There is no doubt that the grail of efficiency leads to abuse. Programmers waste enormous amounts of time thinking about, or worrying about, the speed of noncritical parts of their programs, and these attempts at efficiency actually have a strong negative impact when debugging and maintenance are considered. We should forget about small efficiencies, say about 97% of the time: premature optimization is the root of all evil.
Yet we should not pass up our opportunities in that critical 3%. A good programmer will not be lulled into complacency by such reasoning, he will be wise to look carefully at the critical code; but only after that code has been identified. It is often a mistake to make a priori judgments about what parts of a program are really critical, since the universal experience of programmers who have been using measurement tools has been that their intuitive guesses fail.
-- Donald Knuth
I've always thought this quote has all too often led software designers into serious mistakes because it has been applied to a different problem domain to what was intended.
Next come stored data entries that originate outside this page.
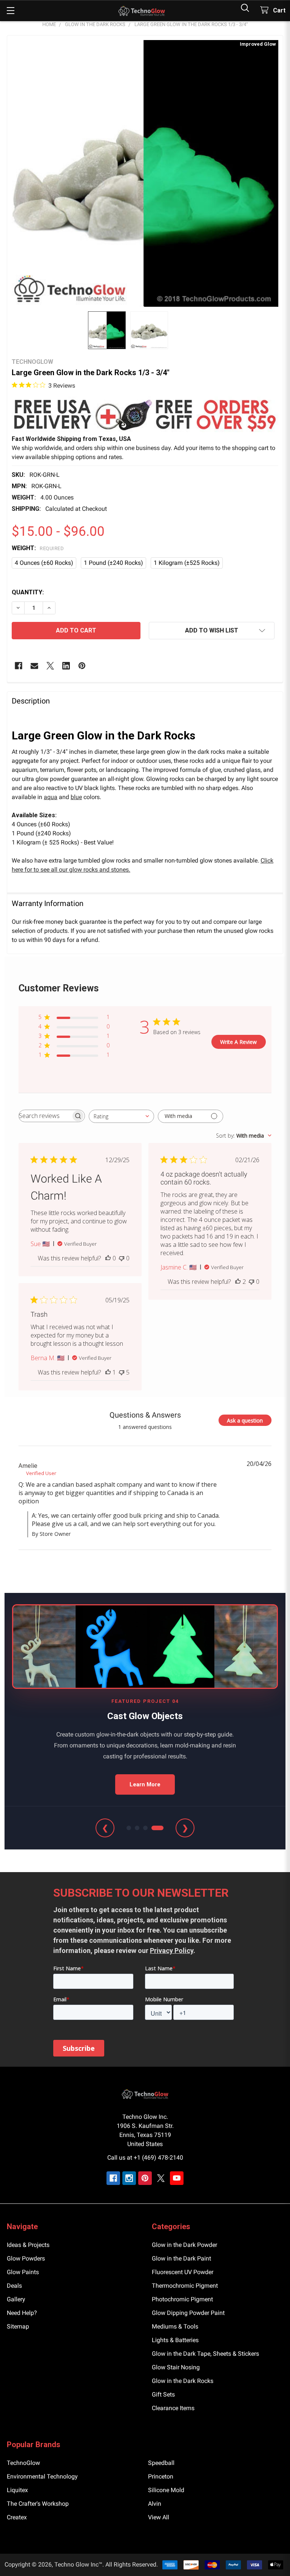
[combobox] (121, 1116)
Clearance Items (173, 2408)
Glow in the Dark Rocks (182, 2380)
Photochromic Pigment (182, 2299)
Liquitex (17, 2490)
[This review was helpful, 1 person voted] (108, 1372)
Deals (14, 2285)
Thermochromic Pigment (185, 2285)
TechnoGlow (23, 2462)
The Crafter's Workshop (38, 2503)
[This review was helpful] (238, 1281)
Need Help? (22, 2312)
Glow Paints (23, 2272)
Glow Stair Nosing (176, 2367)
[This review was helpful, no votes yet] (108, 1258)
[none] (145, 173)
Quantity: (28, 592)
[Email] (34, 666)
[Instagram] (129, 2178)
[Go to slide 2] (137, 1828)
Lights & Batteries (175, 2340)
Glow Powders (26, 2258)
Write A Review (238, 1041)
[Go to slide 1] (128, 1828)
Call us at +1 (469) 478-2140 (145, 2157)
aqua (50, 797)
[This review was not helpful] (121, 1372)
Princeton (160, 2476)
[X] (50, 666)
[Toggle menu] (10, 10)
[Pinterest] (82, 666)
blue (76, 797)
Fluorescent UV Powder (182, 2272)
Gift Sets (163, 2394)
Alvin (154, 2503)
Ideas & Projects (28, 2244)
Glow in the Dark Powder (184, 2244)
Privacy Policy (171, 1950)
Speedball (161, 2462)
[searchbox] (45, 1115)
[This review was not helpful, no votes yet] (121, 1258)
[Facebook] (18, 666)
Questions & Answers (145, 1414)
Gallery (16, 2299)
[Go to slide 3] (145, 1828)
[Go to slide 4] (157, 1828)
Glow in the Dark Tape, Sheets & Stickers (205, 2353)
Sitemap (18, 2326)
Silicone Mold (166, 2490)
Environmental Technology (42, 2476)
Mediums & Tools (175, 2326)
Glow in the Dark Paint (181, 2258)
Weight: (38, 548)
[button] (145, 415)
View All (158, 2517)
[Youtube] (177, 2178)
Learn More (145, 1784)
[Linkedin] (66, 666)
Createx (17, 2517)
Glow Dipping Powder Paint (188, 2312)
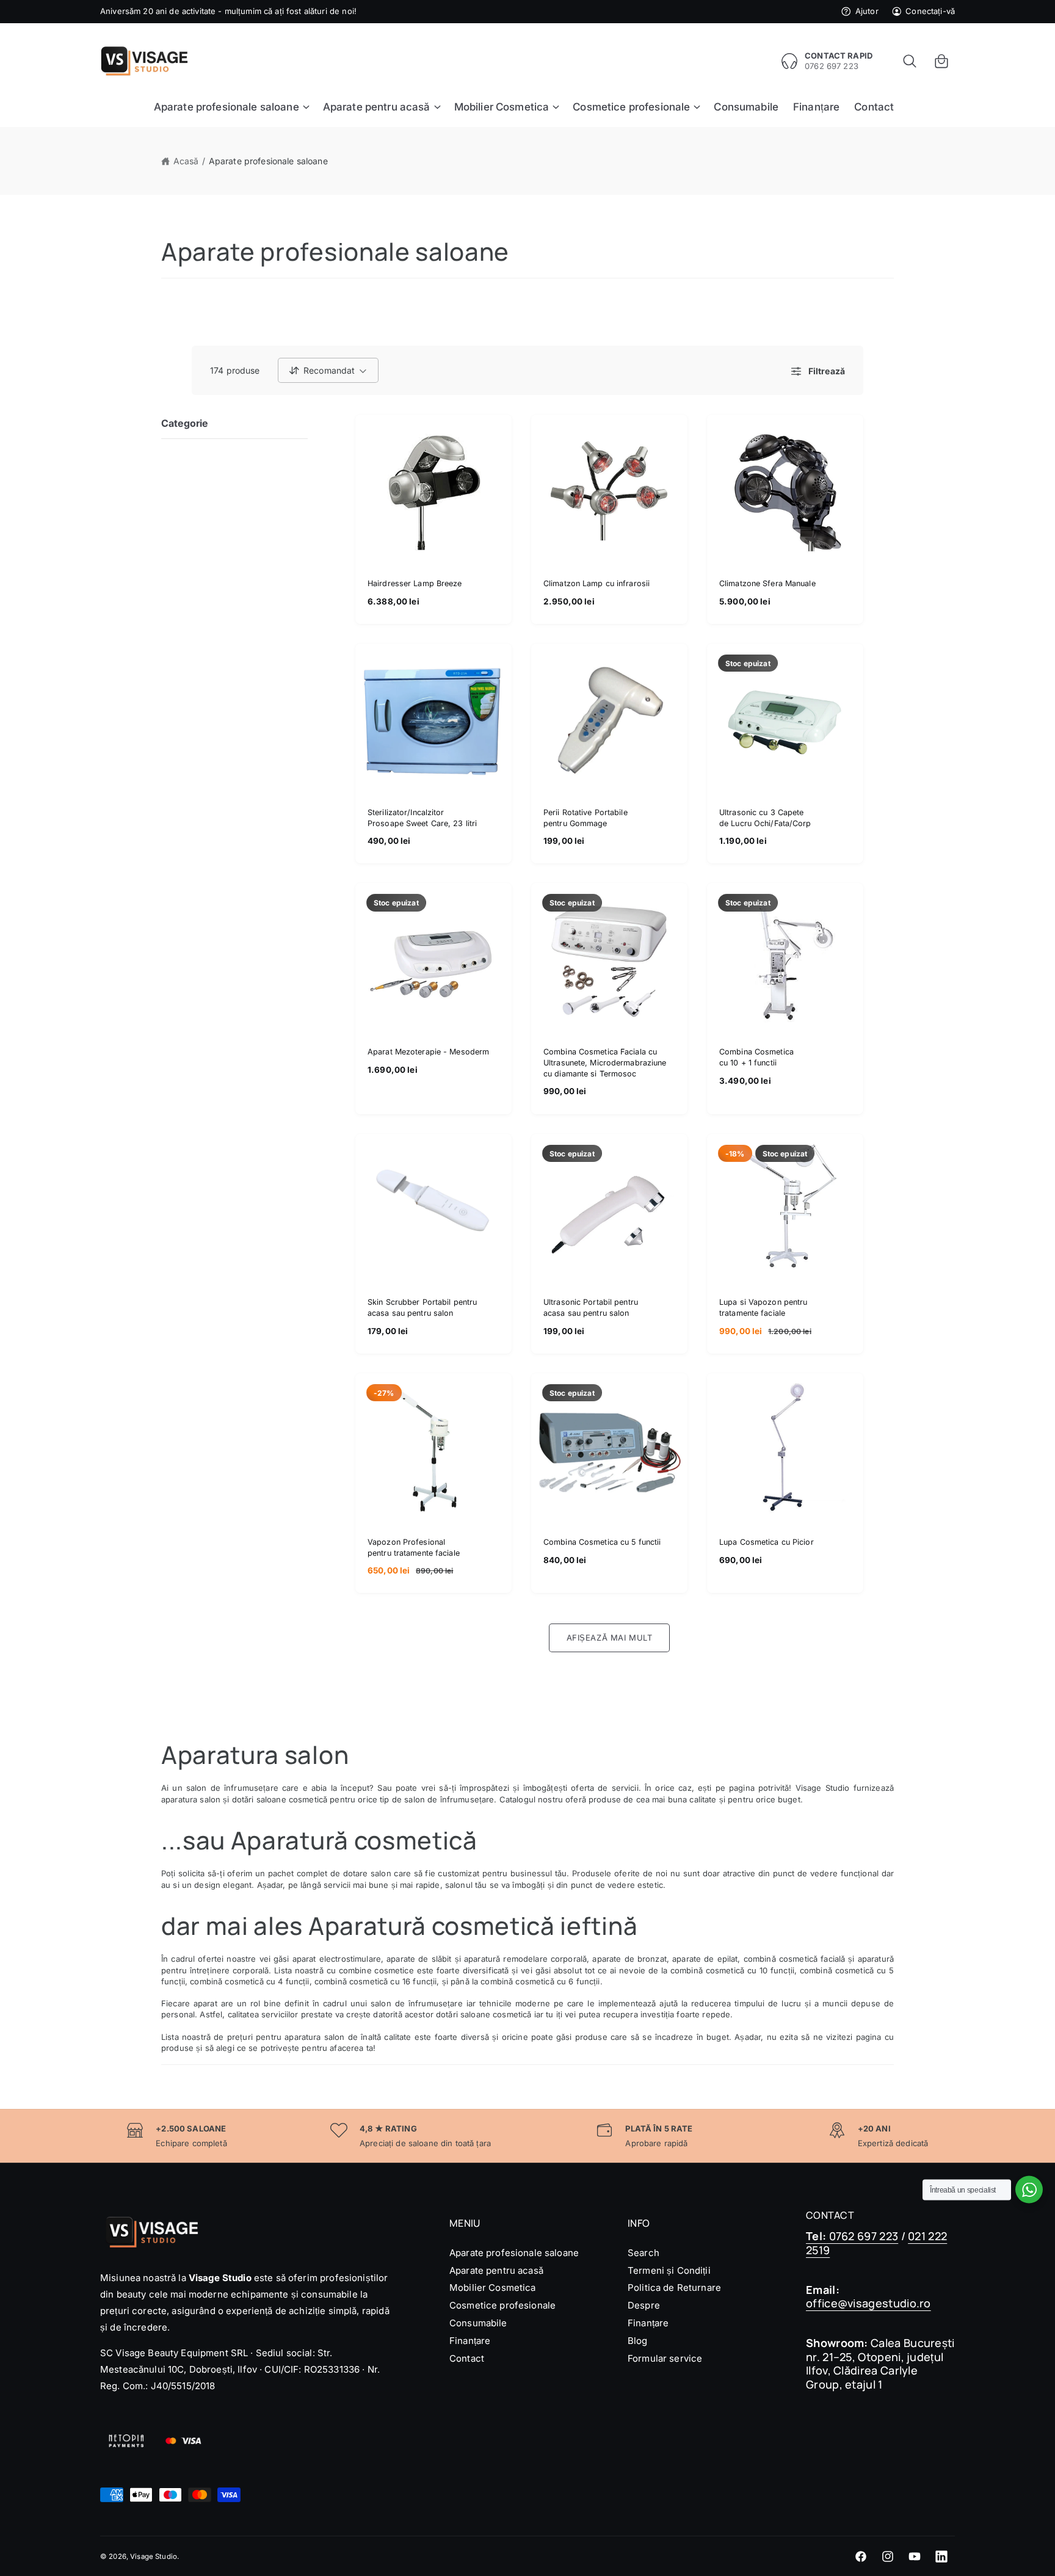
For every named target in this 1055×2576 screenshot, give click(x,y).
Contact (466, 2358)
The full version of the quote is "We should forget about small efficiencies, say about 97% of the time: premature optimization is the root of all evil." and I agree with this. Its usually not worth spending a lot of time micro-optimizing code before its obvious where the performance bottlenecks are. But, conversely, when designing software at a system level, performance issues should always be considered from the beginning. A good software developer will do this automatically, having developed a feel for where performance issues will cause problems. An inexperienced developer will not bother, misguidedly believing that a bit of fine tuning at a later stage will fix any problems.
I've worked on systems where the architects adhered to "Hoare's Dictum". All goes well until realistic large-scale testing is performed and it becomes painfully obvious that the system is never going to scale upwards. Unfortunately by then it can be very difficult to fix the problem without a large amount of re-design and re-coding.
-- Charles Cook
While premature optimization can indeed lead to problems, it is important to consider potential performance issues from the beginning of any project in order to avoid the need for optimizations later. This is particularly important when the optimizations will rely on concurrency and/or parallelism, because the structure of the resulting code can vary dramatically depending on what kind of concurrency/parallelism technique is used. Making the right structural choices early on (e.g., between threads, processes, or asynchronous programming) can save a lot of time and effort.
The goal of this talk is to provide a framework for thinking about how concurrency and parallelism work in Python, and thus to empower you to make informed decisions about which tools or techniques to use in your projects. This is not a talk about how to write concurrent/parallel code in Python, or indeed how to optimize code at all. The goal is for you to be able to decide, based on the needs of any given project, which approach you should use for it. We will discuss what concurrency and parallelism are, how they differ from each other, how they are realized in computers in general and Python in particular, and how to decide which approach to use for a given project based on requirements.